### What you have to do
Take down each entry exactly as written.

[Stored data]
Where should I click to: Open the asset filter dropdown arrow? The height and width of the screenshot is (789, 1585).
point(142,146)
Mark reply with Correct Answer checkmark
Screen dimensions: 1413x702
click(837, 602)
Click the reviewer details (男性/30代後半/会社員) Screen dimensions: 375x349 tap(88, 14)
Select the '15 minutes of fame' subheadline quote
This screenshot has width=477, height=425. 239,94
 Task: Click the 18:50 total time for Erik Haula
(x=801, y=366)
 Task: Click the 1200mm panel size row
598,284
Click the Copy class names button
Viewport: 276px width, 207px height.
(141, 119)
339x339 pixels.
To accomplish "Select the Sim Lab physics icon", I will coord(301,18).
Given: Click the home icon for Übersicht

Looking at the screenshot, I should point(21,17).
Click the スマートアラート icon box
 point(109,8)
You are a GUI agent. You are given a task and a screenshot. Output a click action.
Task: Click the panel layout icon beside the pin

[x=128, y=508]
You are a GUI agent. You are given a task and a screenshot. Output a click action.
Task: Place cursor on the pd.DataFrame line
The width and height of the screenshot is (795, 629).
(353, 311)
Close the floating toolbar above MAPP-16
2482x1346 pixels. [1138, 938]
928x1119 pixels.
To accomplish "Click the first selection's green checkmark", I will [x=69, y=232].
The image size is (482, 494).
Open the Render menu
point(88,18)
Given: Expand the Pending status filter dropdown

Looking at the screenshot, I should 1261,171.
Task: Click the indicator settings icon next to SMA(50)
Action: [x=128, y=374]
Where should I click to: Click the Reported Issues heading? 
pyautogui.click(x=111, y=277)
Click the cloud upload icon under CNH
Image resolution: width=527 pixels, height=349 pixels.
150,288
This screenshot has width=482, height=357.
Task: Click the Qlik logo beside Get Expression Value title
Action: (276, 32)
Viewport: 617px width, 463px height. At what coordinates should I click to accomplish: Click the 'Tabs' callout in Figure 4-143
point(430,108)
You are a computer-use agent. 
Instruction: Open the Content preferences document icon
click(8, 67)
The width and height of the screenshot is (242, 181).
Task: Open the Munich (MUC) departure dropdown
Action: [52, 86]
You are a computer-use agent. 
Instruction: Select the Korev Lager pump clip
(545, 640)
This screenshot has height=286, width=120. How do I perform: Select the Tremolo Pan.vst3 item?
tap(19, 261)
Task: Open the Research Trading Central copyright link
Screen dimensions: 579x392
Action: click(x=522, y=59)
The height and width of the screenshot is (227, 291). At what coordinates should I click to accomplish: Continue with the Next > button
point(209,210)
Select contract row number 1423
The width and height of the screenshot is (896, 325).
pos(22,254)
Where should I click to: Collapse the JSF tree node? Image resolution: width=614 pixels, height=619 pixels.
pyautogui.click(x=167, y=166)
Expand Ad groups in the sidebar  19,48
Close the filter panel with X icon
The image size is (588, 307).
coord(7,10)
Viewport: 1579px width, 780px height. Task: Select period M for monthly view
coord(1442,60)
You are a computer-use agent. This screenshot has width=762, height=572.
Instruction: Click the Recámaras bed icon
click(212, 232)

### The answer
Where should I click to: Open the asset filter dropdown arrow? The height and width of the screenshot is (789, 1585).
point(142,146)
Mark reply with Correct Answer checkmark
Screen dimensions: 1413x702
click(837, 602)
Click the reviewer details (男性/30代後半/会社員) Screen dimensions: 375x349 tap(88, 14)
Select the '15 minutes of fame' subheadline quote
This screenshot has width=477, height=425. 239,94
 Task: Click the 18:50 total time for Erik Haula
(x=801, y=366)
 Task: Click the 1200mm panel size row
598,284
Click the Copy class names button
Viewport: 276px width, 207px height.
(141, 119)
339x339 pixels.
To accomplish "Select the Sim Lab physics icon", I will coord(301,18).
Given: Click the home icon for Übersicht

Looking at the screenshot, I should point(21,17).
Click the スマートアラート icon box
 point(109,8)
You are a GUI agent. You are given a task and a screenshot. Output a click action.
Task: Click the panel layout icon beside the pin

[x=128, y=508]
You are a GUI agent. You are given a task and a screenshot. Output a click action.
Task: Place cursor on the pd.DataFrame line
The width and height of the screenshot is (795, 629).
(353, 311)
Close the floating toolbar above MAPP-16
2482x1346 pixels. [1138, 938]
928x1119 pixels.
To accomplish "Click the first selection's green checkmark", I will [x=69, y=232].
The image size is (482, 494).
Open the Render menu
point(88,18)
Given: Expand the Pending status filter dropdown

Looking at the screenshot, I should 1261,171.
Task: Click the indicator settings icon next to SMA(50)
Action: [x=128, y=374]
Where should I click to: Click the Reported Issues heading? 
pyautogui.click(x=111, y=277)
Click the cloud upload icon under CNH
Image resolution: width=527 pixels, height=349 pixels.
150,288
This screenshot has width=482, height=357.
Task: Click the Qlik logo beside Get Expression Value title
Action: (276, 32)
Viewport: 617px width, 463px height. At what coordinates should I click to accomplish: Click the 'Tabs' callout in Figure 4-143
point(430,108)
You are a computer-use agent. 
Instruction: Open the Content preferences document icon
click(8, 67)
The width and height of the screenshot is (242, 181).
Task: Open the Munich (MUC) departure dropdown
Action: [52, 86]
You are a computer-use agent. 
Instruction: Select the Korev Lager pump clip
(545, 640)
This screenshot has height=286, width=120. How do I perform: Select the Tremolo Pan.vst3 item?
tap(19, 261)
Task: Open the Research Trading Central copyright link
Screen dimensions: 579x392
Action: click(x=522, y=59)
The height and width of the screenshot is (227, 291). At what coordinates should I click to accomplish: Continue with the Next > button
point(209,210)
Select contract row number 1423
The width and height of the screenshot is (896, 325).
pos(22,254)
Where should I click to: Collapse the JSF tree node? Image resolution: width=614 pixels, height=619 pixels.
pyautogui.click(x=167, y=166)
Expand Ad groups in the sidebar  19,48
Close the filter panel with X icon
The image size is (588, 307).
coord(7,10)
Viewport: 1579px width, 780px height. Task: Select period M for monthly view
coord(1442,60)
You are a computer-use agent. This screenshot has width=762, height=572.
Instruction: Click the Recámaras bed icon
click(212, 232)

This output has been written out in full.